Im Kreise Alma Mahler-Werfels lernte sie einige Komponisten kennen und unterstützte diese finanziell. Der bekannteste war Arnold Schönberg, mit dem Lilly jahrelang aufrichtig verbunden war. Der Briefwechsel zwischen Lilly und Schönberg spiegelt die Großgigkeit Lillys und die Unverschämtheiten Schönbergs wieder. Sie kaufte ein teures Harmonium, das sie extra für ihn in ihr Berghaus am Semmering transportieren ließ, damit er ungestört komponieren konnte. Sie finanzierte u.a. ein Konzert im Wiener Konzerthaus, das zu einem künstlerischen wie finanziellen Desaster wurde, weil Schönberg gänzlich unvorbereitet zu den Proben erschien. Sie ließ ihn kostenlos in ihrem Haus in der Gloriettegasse, im 13. Bezirk wohnen und unterstützte ihn und seine Familie von 1916-1917 mit monatlich 500 Kronen. 1919 kommt es zum Bruch zwischen Lilly und Arnold. Schönbergs Forderungen wurden ihr zu dreist.

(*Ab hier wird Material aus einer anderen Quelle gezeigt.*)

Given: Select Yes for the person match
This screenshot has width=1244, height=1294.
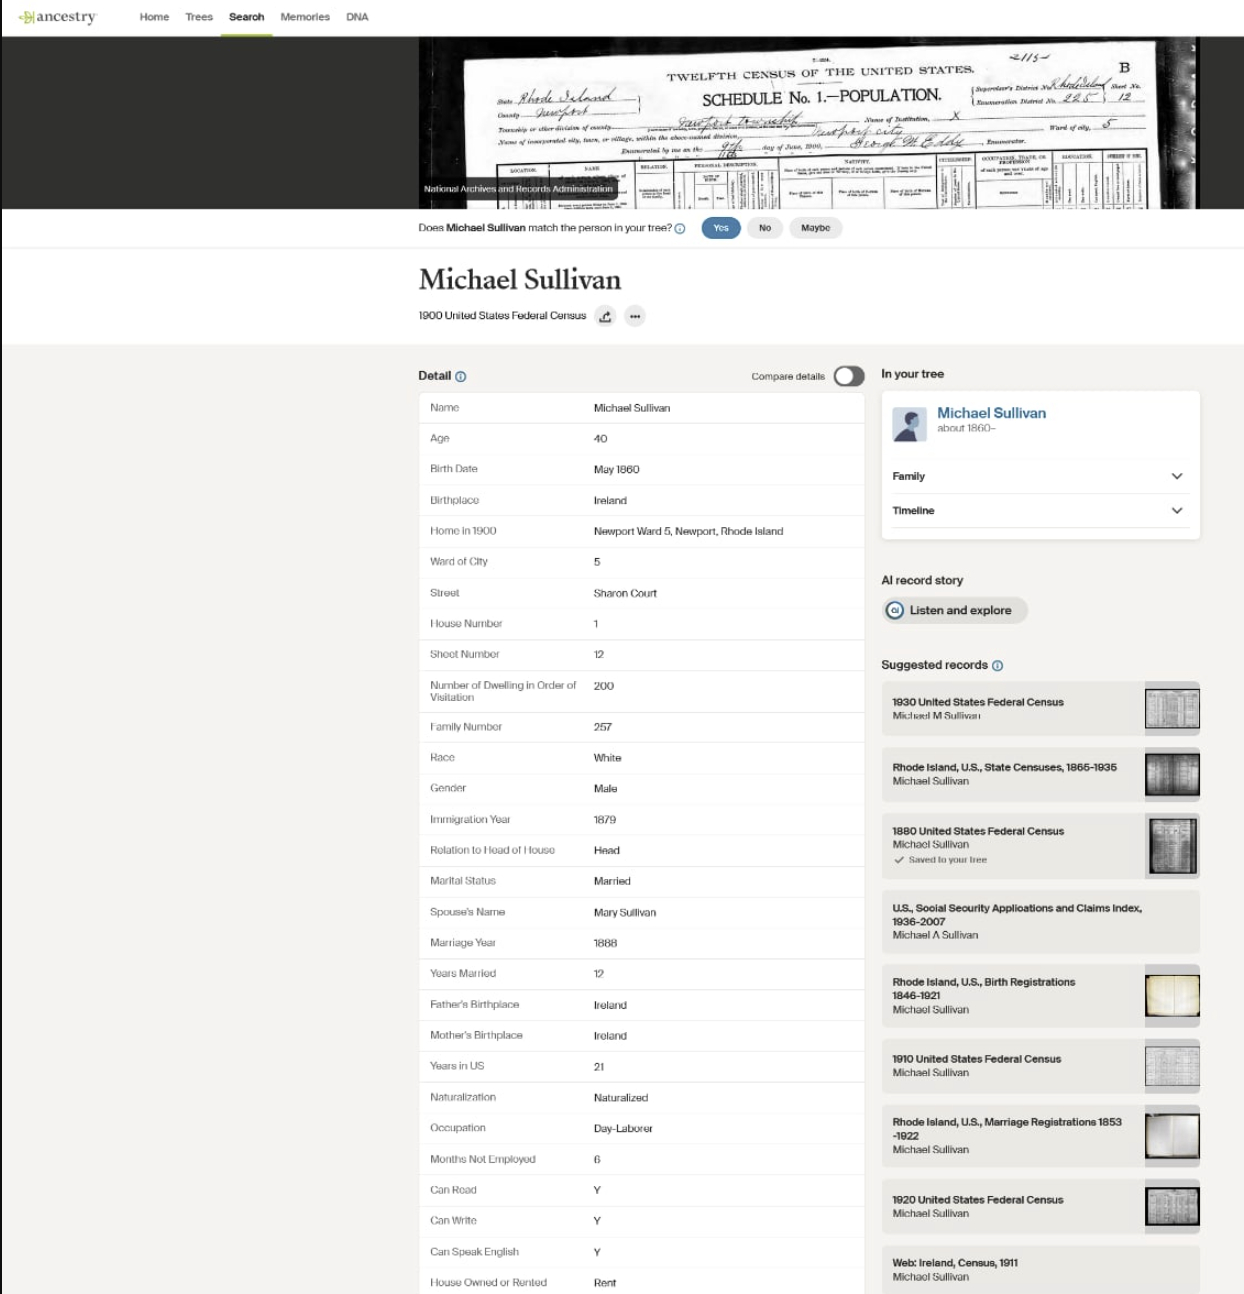Looking at the screenshot, I should [x=721, y=228].
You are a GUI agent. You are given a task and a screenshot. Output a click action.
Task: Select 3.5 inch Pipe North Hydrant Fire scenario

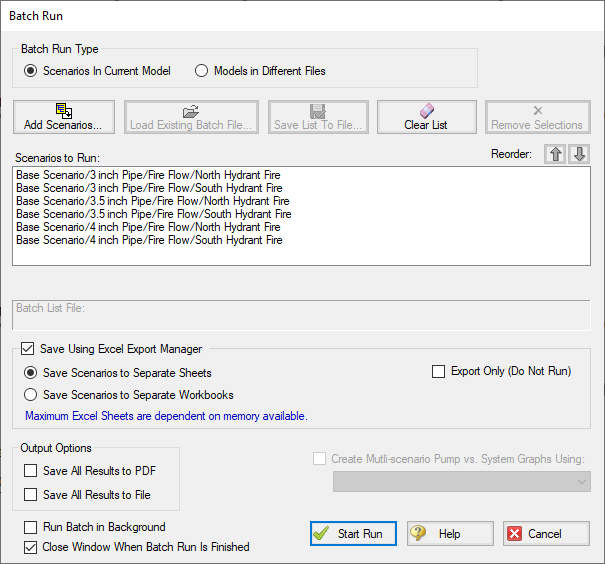point(153,201)
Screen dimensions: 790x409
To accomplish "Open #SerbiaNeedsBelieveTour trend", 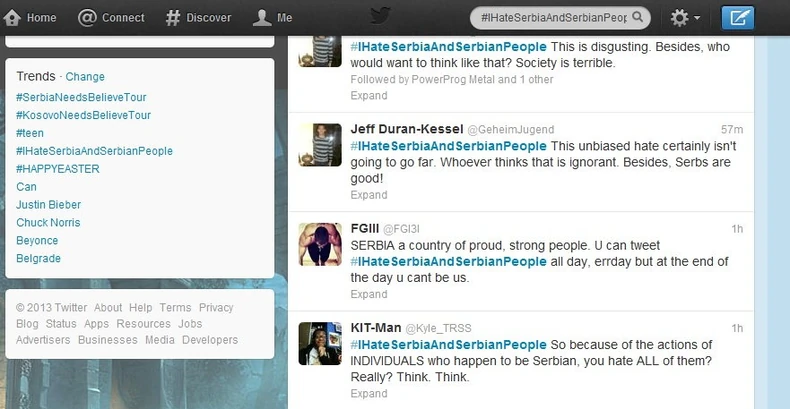I will 81,97.

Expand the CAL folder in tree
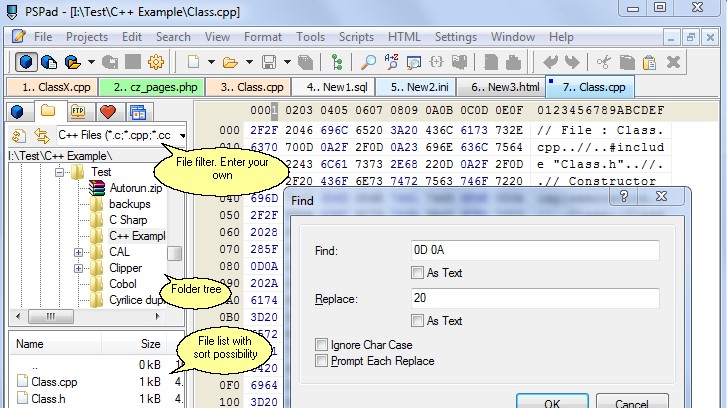pyautogui.click(x=78, y=252)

Lilly unterstützte auch den Wiener Frauenerwerbverein in den Jahren 1899-1917 mit monatlich 20 Kronen und zweimal mit Baufonds-Spesen in der Höhe von jeweils 300 Kronen (1906 und 1907). Sie sammelt Gemälde von Klimt, van Gogh, Rembrandt, Cézanne, Kokoschka, uvm., führte ein großes Haus, reiste viel, vor allem zu Kuraufenthalten nach Scheveningen, Karlsbad und Franzensbad. Ihre Villa Lillenaun, die sie sich 1914 in Breitenstein am Semmering, in unmittelbarer Nachbarschaft Alma Mahlers bauen lässt, ist Rückzugsort und Erholung für sie, die Töchter und prominente Gäste. Die Freundschaft zwischen den beiden Damen Alma und Lilly war eine exzentrische, leidenschaftliche, eifersüchtige. Almas Tagebuchnotizen über ihre Freundin sind wenig schmeichelhaft.

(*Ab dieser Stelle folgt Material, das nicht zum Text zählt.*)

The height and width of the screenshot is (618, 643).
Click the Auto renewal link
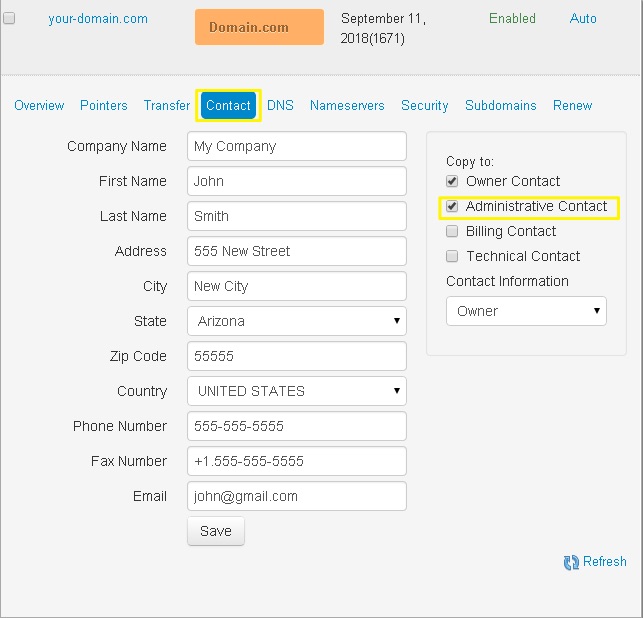583,19
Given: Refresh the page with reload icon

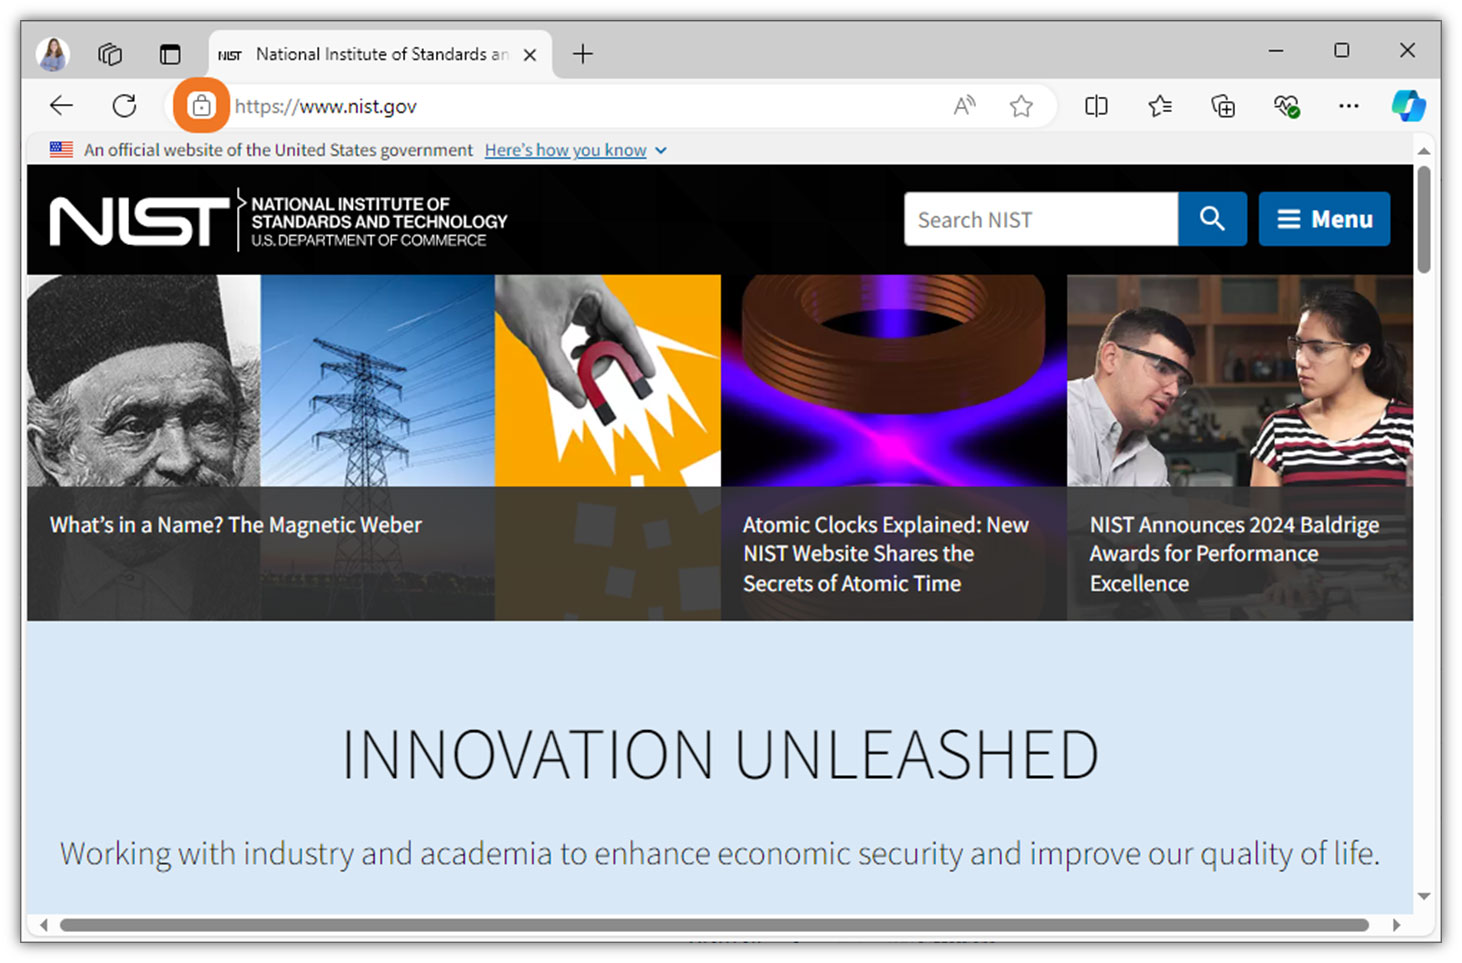Looking at the screenshot, I should coord(124,105).
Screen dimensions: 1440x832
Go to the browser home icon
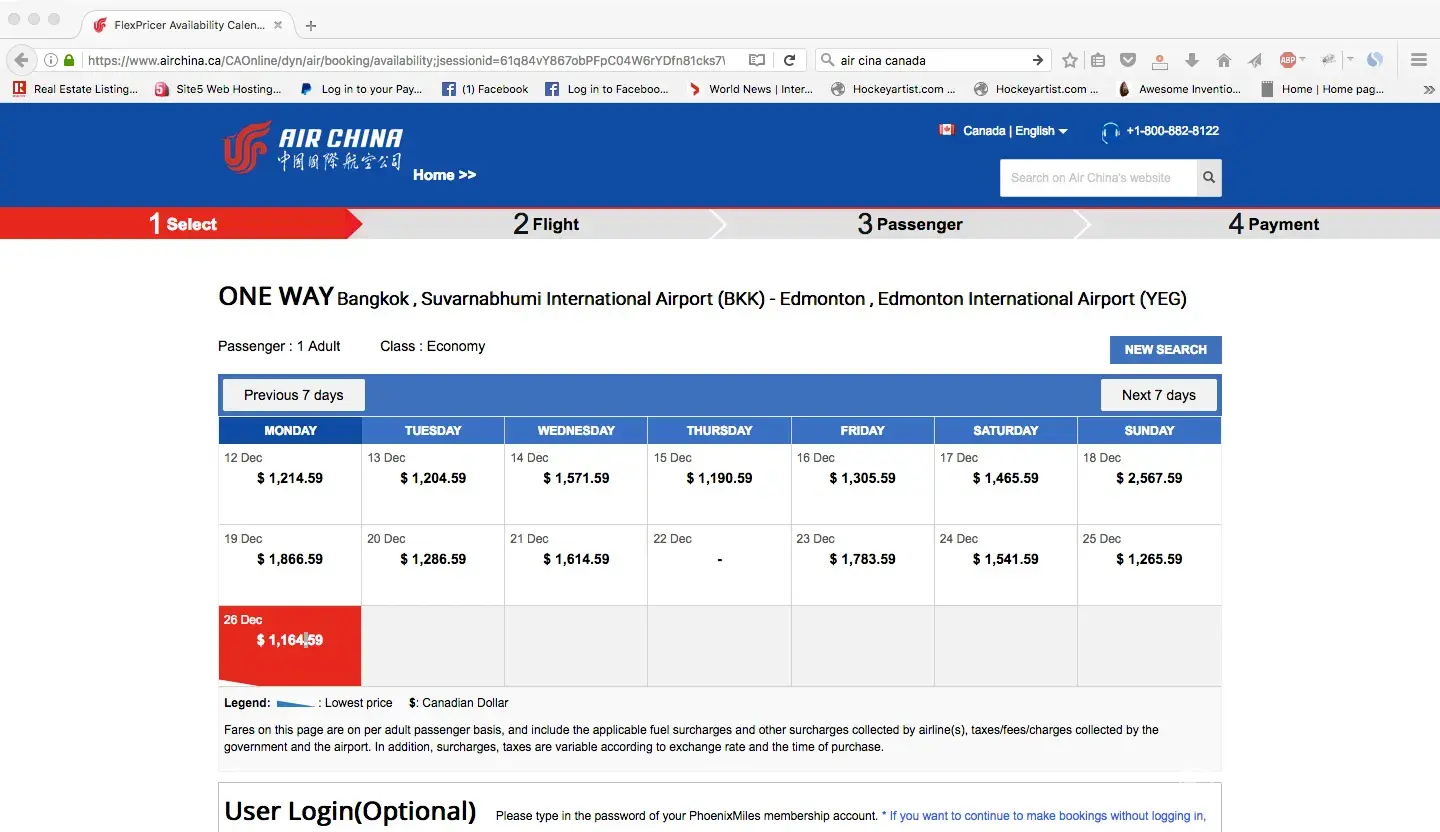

Tochter Helene promoviert 1920 als erste Frau Doktor Österreichs in Staatswissenschaften. Um nach dem Anschluss Österreichs nicht ihr gesamtes Vermögen zu verlieren, ging sie am 24.7.1938 die Ehe mit dem jugoslawischen Staatsbürger Karl Berger ein.

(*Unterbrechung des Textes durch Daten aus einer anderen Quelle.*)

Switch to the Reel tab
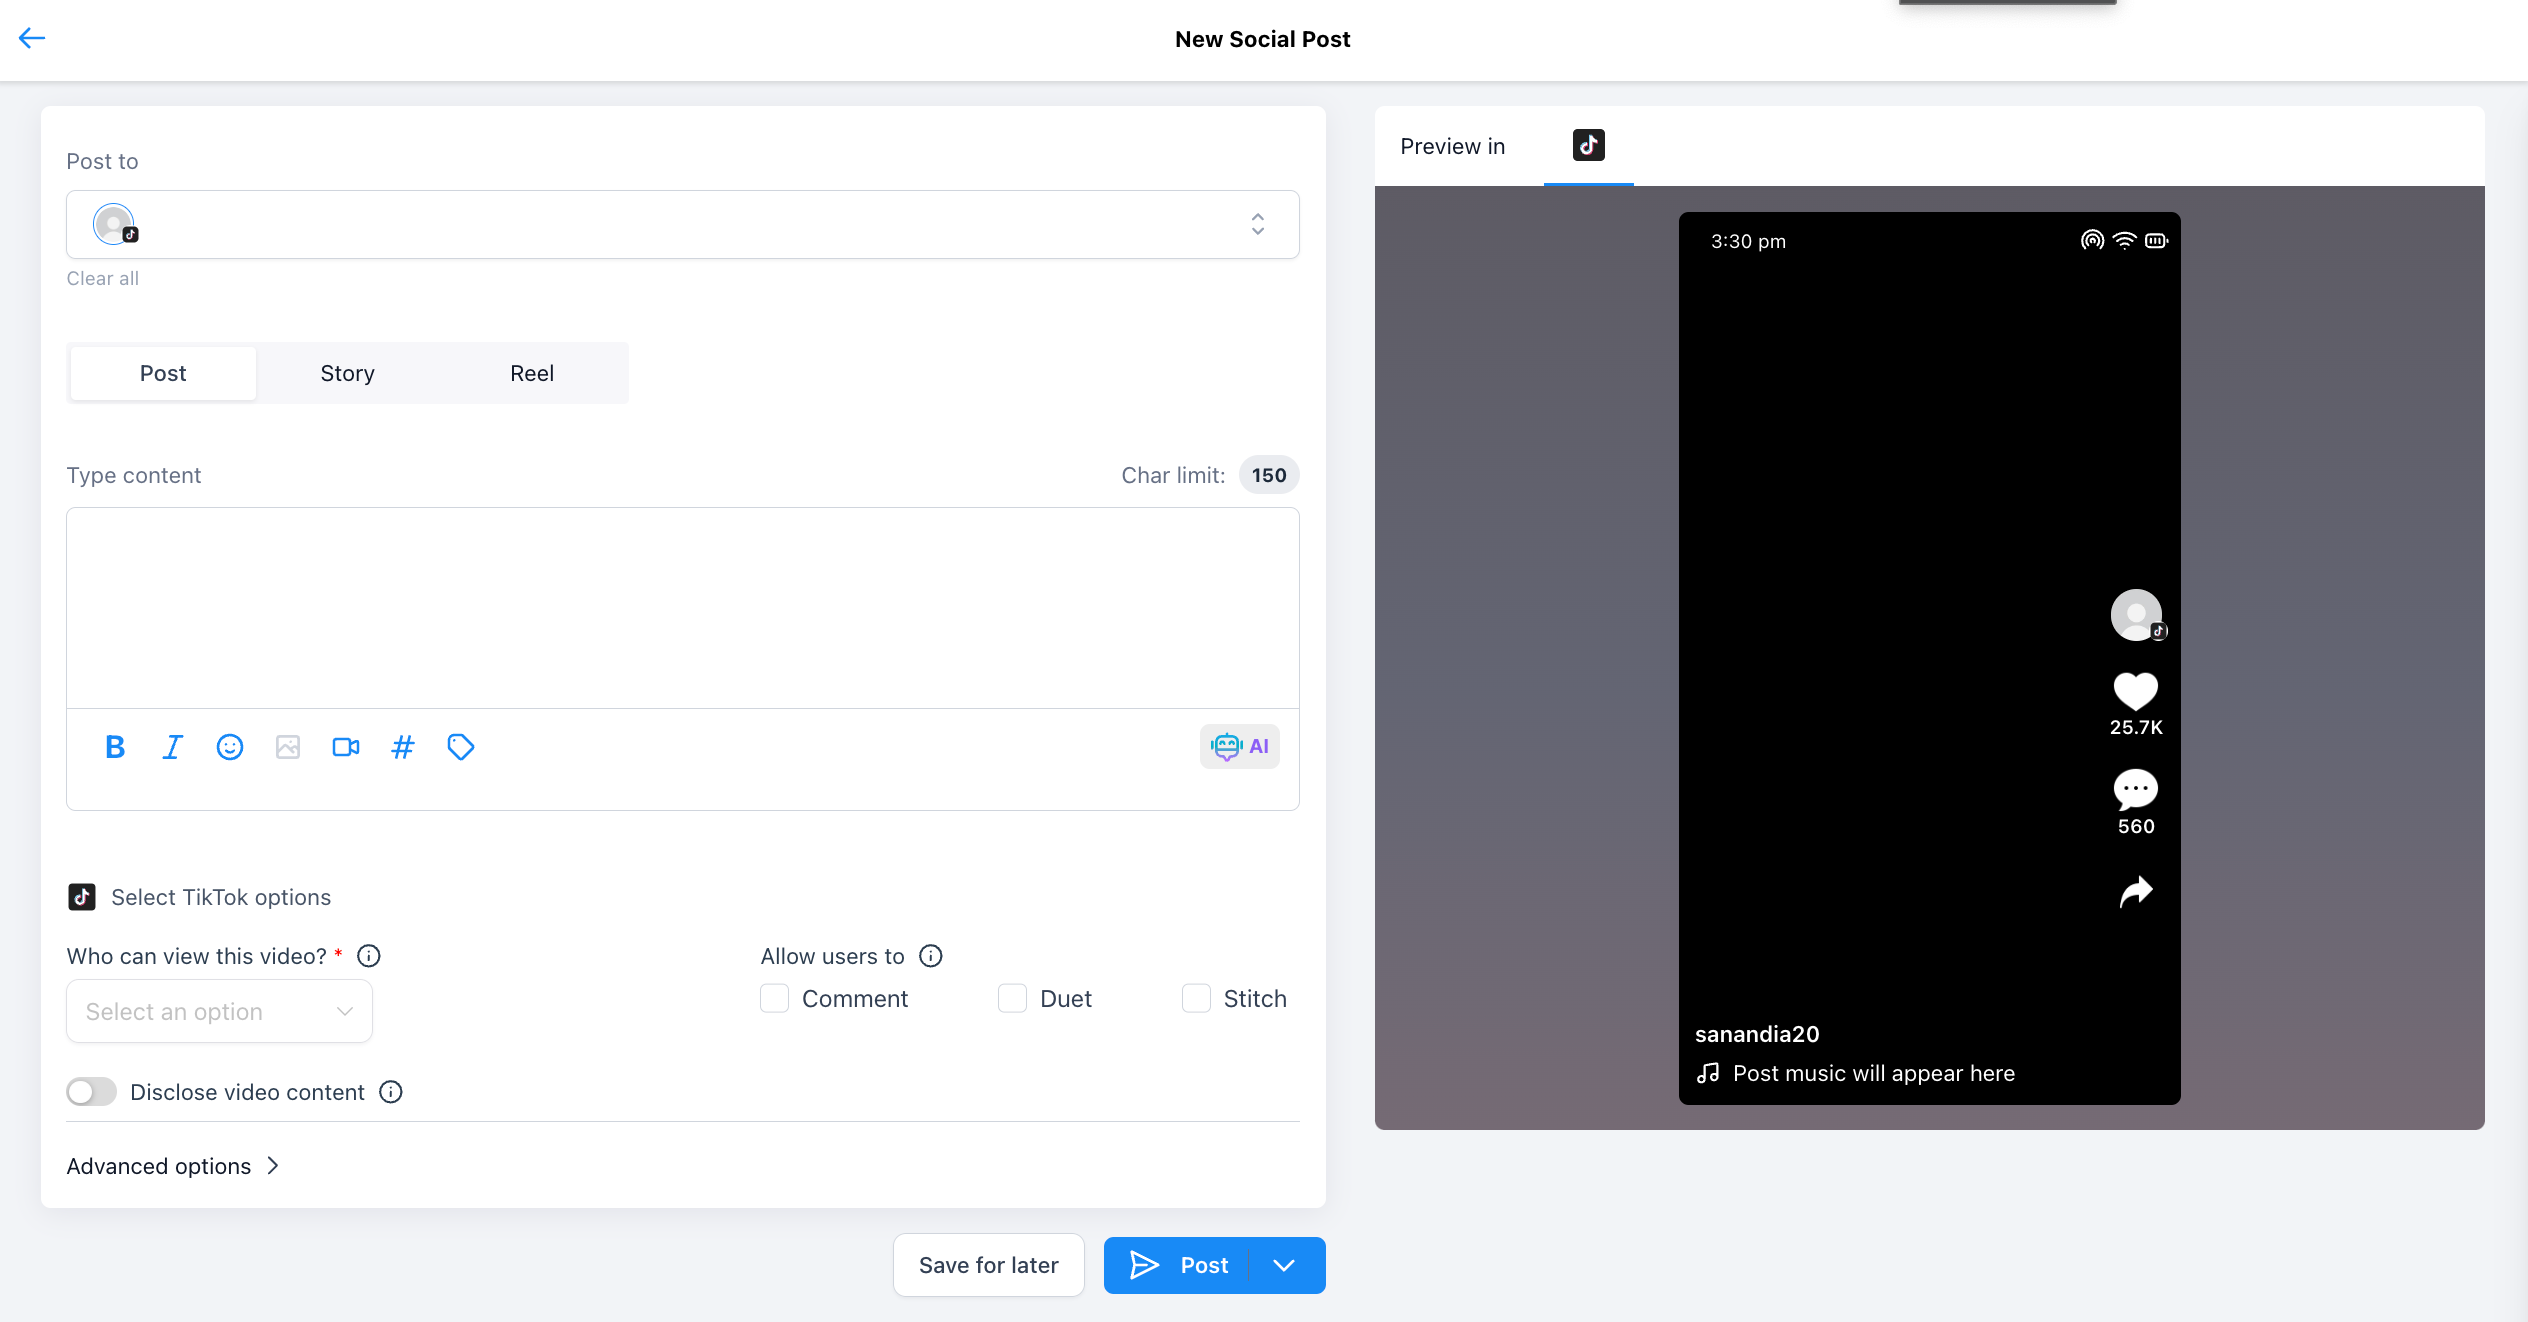Screen dimensions: 2528x1322 point(531,373)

Annie ließ sich bei Grete Wiesenthal zur Ausdruckstänzerin ausbilden, heiratete am 24.1.1927 den Journalisten, Künstler, Architekten, Widerstandskämpfer Dr. Hans Sidonius Ritter von Becker.

Mit dem Anschluss Österreichs 1938 begann Lillys systematische Enteignung. Ihre beiden Töchter Helene und Annie emigrierten nach Genf, bzw. in die USA. Lilly weigerte sich, zu fliehen, blieb in Wien. Sie lebte von 1939 bis zu ihrer Deportation gemeinsam mit ihrer Schwester Ida Mankiewicz in der Gartenwohnung ihres arisierten Palais in der Argentinierstraße.

Sie wurde am 11. Januar 1942 mit dem vorletzten Transport von Wien nach Riga deportiert. Im Dezember 1943 wird sie dort ermordet. Ida wird am 10. Oktober 1942 nach Theresienstadt deportiert, am 6. Dezember 1943 ermordet.

Ihre Töchter überleben und sind jahrelang mit Rückstellungsprozessen beschäftigt. In den meisten Fällen wurden nur Vergleiche erzielt. Die vorhandenen Akten geben einen Einblick in die entwürdigenden Repressalien, mit denen Nachkommen Überlebender zu kämpfen hatten. Annie kommt nie mehr nach Österreich, lebt in Hollywood; Dr. Helene Berger lebte nach ihrer Pensionierung 1961 in Wien und starb 1962. Annie Becker starb 1972 in Los Angeles und hinterließ ihren Sohn John Becker. über die beiden Töchter gibt es ebenfalls eine Kurzbiografie. Über die beiden Töchter gibt es ebenfalls eine Kurzbiografie.

Obwohl Lilly häufig in den Zeitschriften der damaligen Zeit erwähnt wird, alle berühmten Maler kannte, ist kein einziges Porträt von ihr aufzufinden.